Add GasPackᵐ to an existing project
GasPackᵐ slots into any existing Apps Script project that uses clasp. You don't need to restructure your code — just drop in a manifest and start installing packages.
Navigate to your project
Open your terminal and go to your existing Apps Script project:
cd my-gas-projectInitialize GasPackᵐ
Run gpm init to set up package management in place:
This creates a gpm.json manifest tracking your dependencies. Your existing Code.js, appsscript.json, and .clasp.json are untouched.
Starting fresh instead? Skip to Start from a Template below.
Start from a template
gpm create project <name> scaffolds a new Apps Script project with GasPackᵐ
wired in from the start — manifest, modules folder, build config, and (optionally) a clasp
project created for you.
What you get
my-gas-app/
├── src/
│ └── Code.js # Entry point with a sample main() function
├── modules/ # Your in-project modules go here
├── appsscript.json # Apps Script manifest (scopes, timezone)
├── gpm.json # GasPackᵐ manifest (dependencies, build config)
├── gaspack.json.js # Build config (entry points, module wrapping)
├── package.json # npm devDependencies for the build toolchain
├── .clasp.json # clasp configuration (rootDir patched to build/)
├── .gitignore
└── README.md Built-in template
The default template ships with a minimal Code.js that demonstrates how to read
project metadata, list installed packages, and call into a versioned namespace. It's the
smallest useful starting point — enough to clasp-push and see your project on Apps Script,
nothing more.
Want a more featureful starting point?
For projects that need bundling, environments, unit tests, lint/format hooks, or a
structured client/server split for HtmlService, consider Dmitry Kostyuk's apps-script-engine-template — a community-maintained Apps Script project template that includes webpack, multiple
environments, custom dependency loading, Jest, ESLint, Prettier, and Husky hooks
out-of-the-box. Clone it, then run gpm init at the project root to add the
GasPackᵐ manifest alongside.
Install Packages
Search the registry and install packages to add functionality to your project.
Search for packages
Find packages by name or keyword:
View package details
Get more information about a package before installing:
gpm info @user.gmail.com/sheet-utils Install a package
Install a specific version
gpm install @user.gmail.com/sheet-utils --ver 1.1.0 Lockfile
GasPackᵐ creates a gpm-lock.json file to ensure consistent installs across machines.
Commit this file to version control for reproducible builds.
Use Packages in Code
Packages expose their functions via namespaced globals.
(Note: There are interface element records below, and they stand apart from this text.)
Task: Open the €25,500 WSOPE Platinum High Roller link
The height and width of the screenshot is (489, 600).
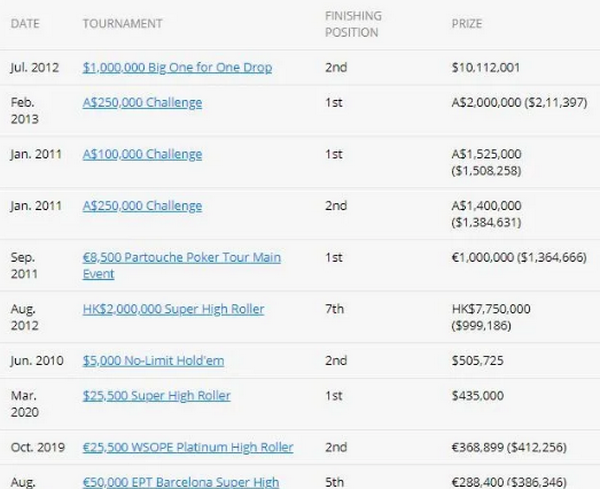Action: tap(188, 447)
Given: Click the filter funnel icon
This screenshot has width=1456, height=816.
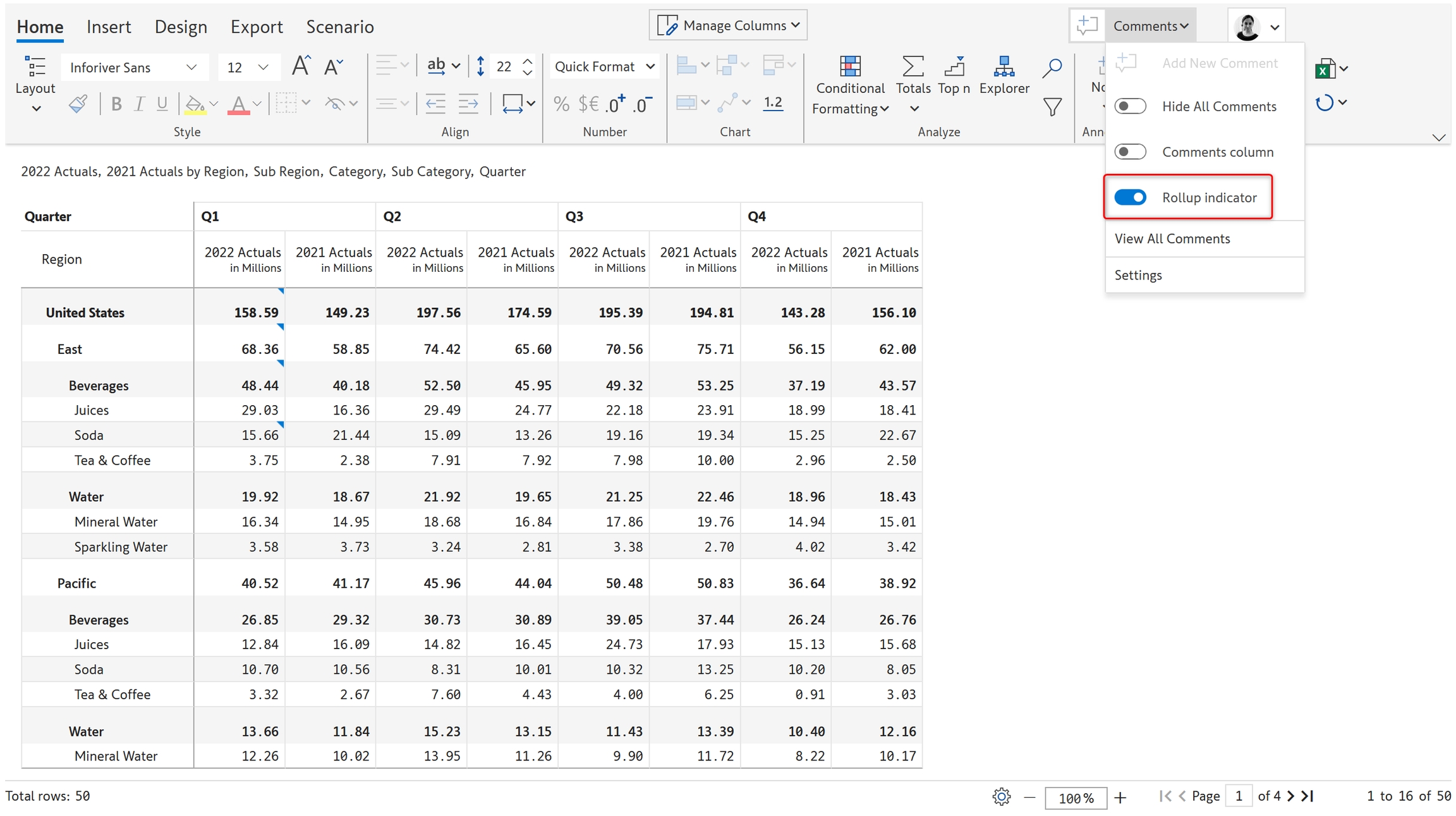Looking at the screenshot, I should point(1052,107).
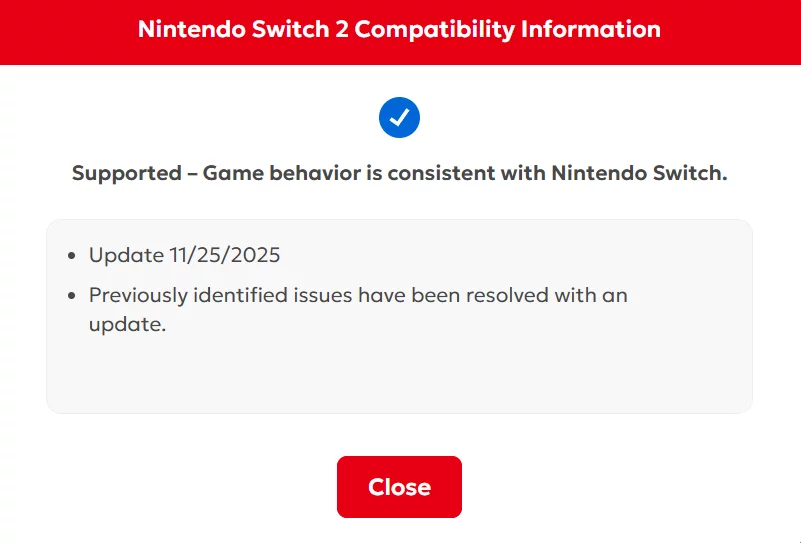Click the Nintendo Switch 2 Compatibility Information title

pyautogui.click(x=399, y=28)
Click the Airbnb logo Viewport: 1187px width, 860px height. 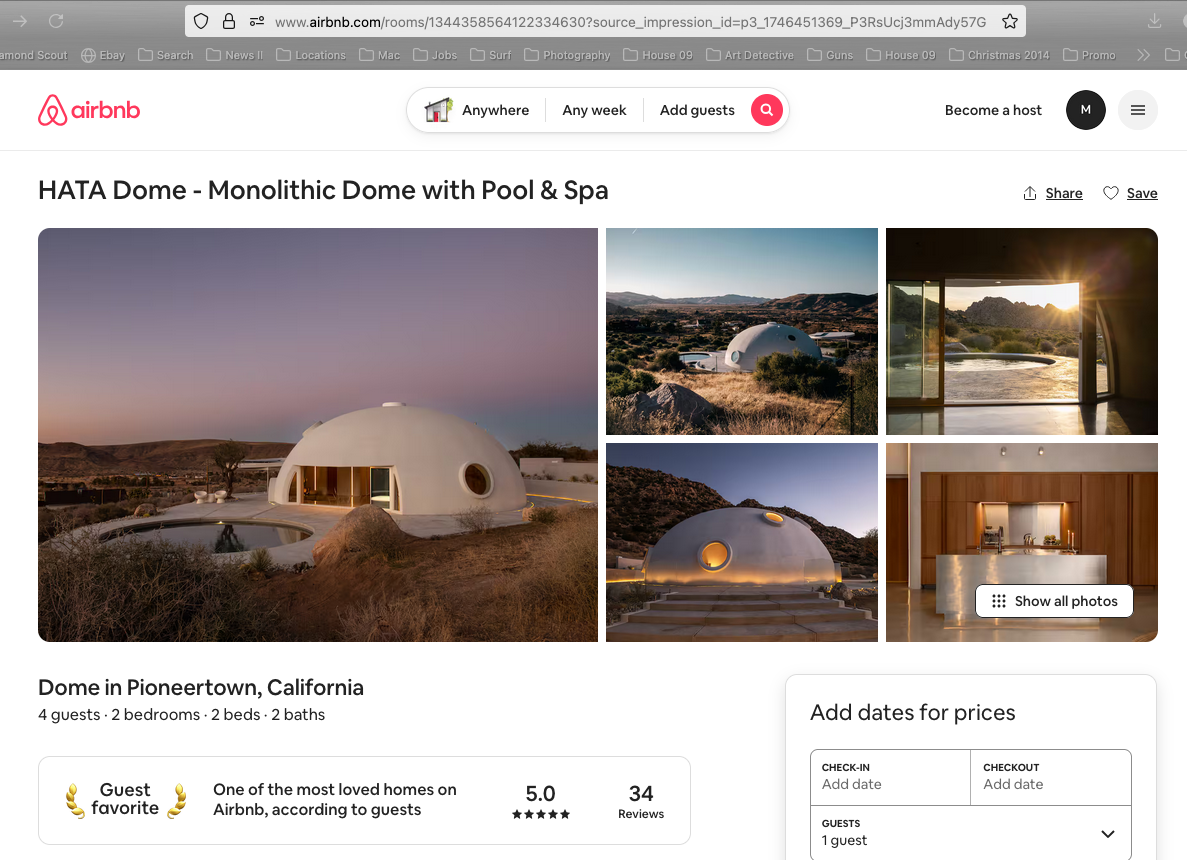pyautogui.click(x=89, y=110)
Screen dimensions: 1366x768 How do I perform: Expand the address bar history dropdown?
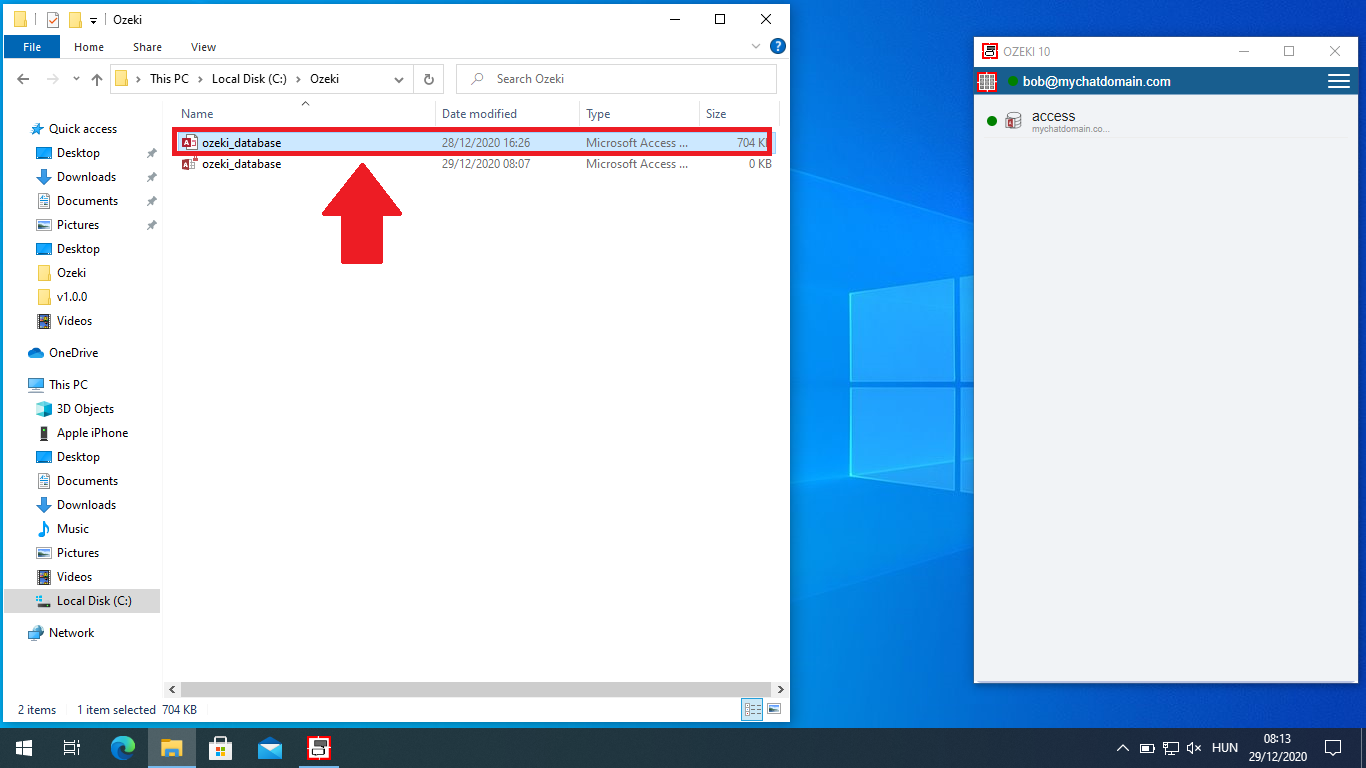click(399, 79)
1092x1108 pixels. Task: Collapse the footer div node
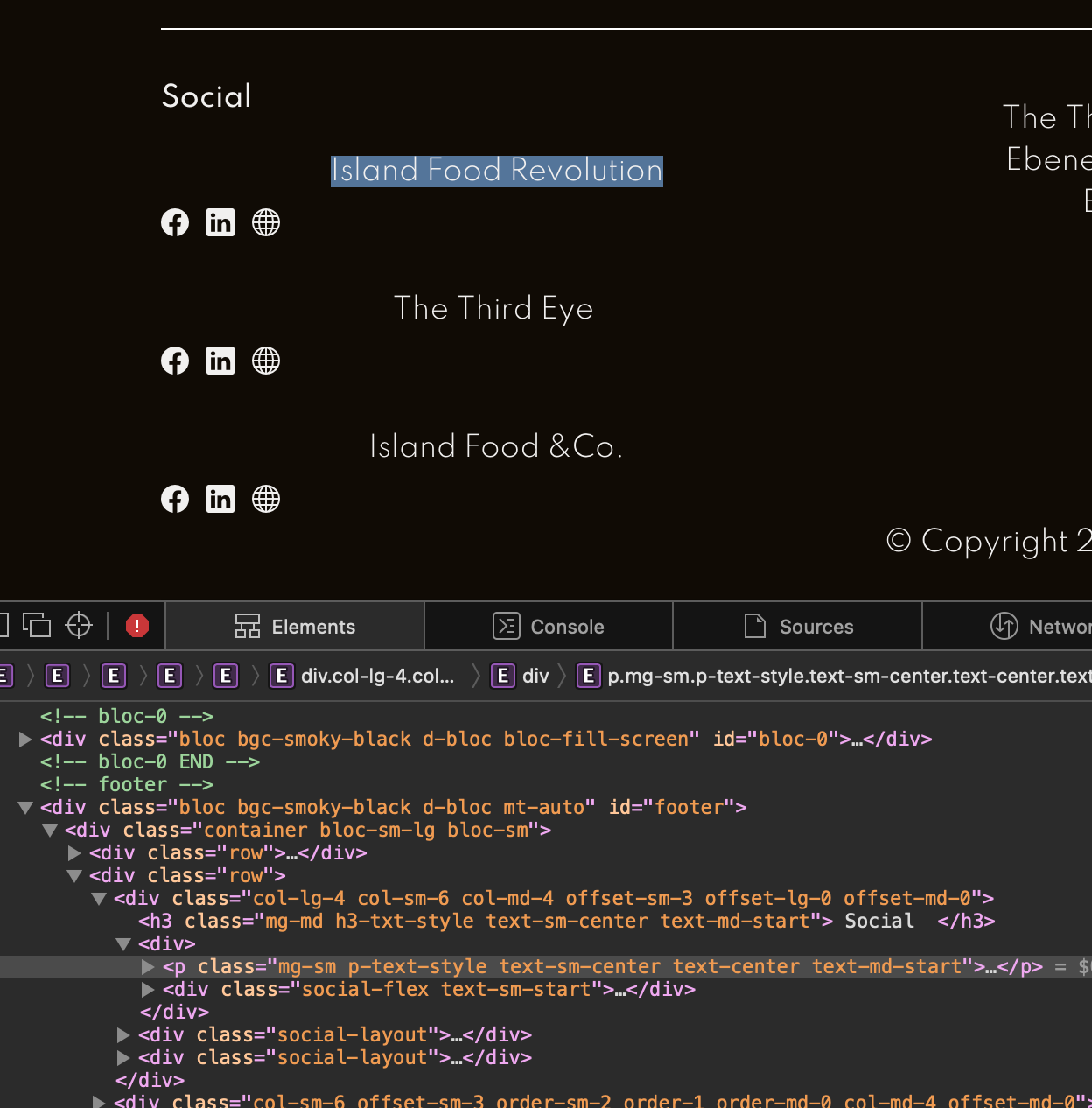coord(24,807)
After building, you can call them directly in your Apps Script code.
Understanding namespaces
Each package module has a unique versioned namespace (like SHEET_UTILS_V1 or LOGGER_V2). The _Vx suffix matches the installed major
version, so multiple major versions of a package can coexist in a single project without
colliding. Check the package documentation to find its namespace.
Example usage
Assuming you ran gpm install @user.gmail.com/sheet-utils and got sheet-utils@1.2.0, the runtime namespace is SHEET_UTILS_V1:
// Using the SHEET_UTILS_V1 namespace from sheet-utils@1.2.0
function processData() {
const sheet = SpreadsheetApp.getActiveSheet();
const data = sheet.getDataRange().getValues();
// Call package functions via versioned namespace
const formatted = SHEET_UTILS_V1.formatCurrency(data[0][1]);
const cleaned = SHEET_UTILS_V1.trimWhitespace(data[0][0]);
Logger.log(formatted, cleaned);
} Multiple packages
You can use multiple packages together — each keeps its own versioned namespace:
function runJob() {
// Using logger@2.x
LOGGER_V2.info('Starting job...');
// Using sheet-utils@1.x
const data = SHEET_UTILS_V1.getSheetData('Sheet1');
// Using cache-utils@1.x
CACHE_V1.set('lastRun', new Date().toISOString());
LOGGER_V2.info('Job complete');
} Build before testing
Package namespaces are only available after running gpm build. Make sure to
build your project before pushing to Apps Script.
Build & Deploy
Bundle your project with all dependencies, then push to Google Apps Script.
Build your project
Check for updates
See if newer versions are available:
gpm build --check-updates Push to Apps Script
Use clasp to deploy your built project:
clasp push Quick iteration
Combine commands for rapid development:
gpm build && clasp pushBuild options
| Flag | Description |
|---|---|
--minify | Minify module code for smaller bundle size |
--compact | Compact metadata (single-line headers) |
--no-header | Exclude documentation header from bundle |
--check-updates | Check for available non-breaking updates |
--strict-deps | Turn dependency warnings into build errors |
Manage Dependencies
View, update, and remove packages from your project.
gpm list
View installed packages
# List all packages
gpm list
# Show detailed info
gpm list --verbose
# Show module exports
gpm list --exportsgpm update
Update to latest compatible versions
# Update all packages
gpm update
# Update specific package
gpm update @user.gmail.com/loggergpm uninstall
Remove a package
gpm uninstall @user.gmail.com/loggergpm audit
Check for security issues
gpm audit Shows security grades for all installed packages.
Install all dependencies
When cloning a project or setting up on a new machine, install all dependencies from gpm.json:
Use a local source for a dependency
By default, dependencies in your project come from the GasPackᵐ Exchange. gpm link lets you substitute a local source tree for any dependency — useful when you need to work
with code that isn't yet (or isn't quite) on the registry.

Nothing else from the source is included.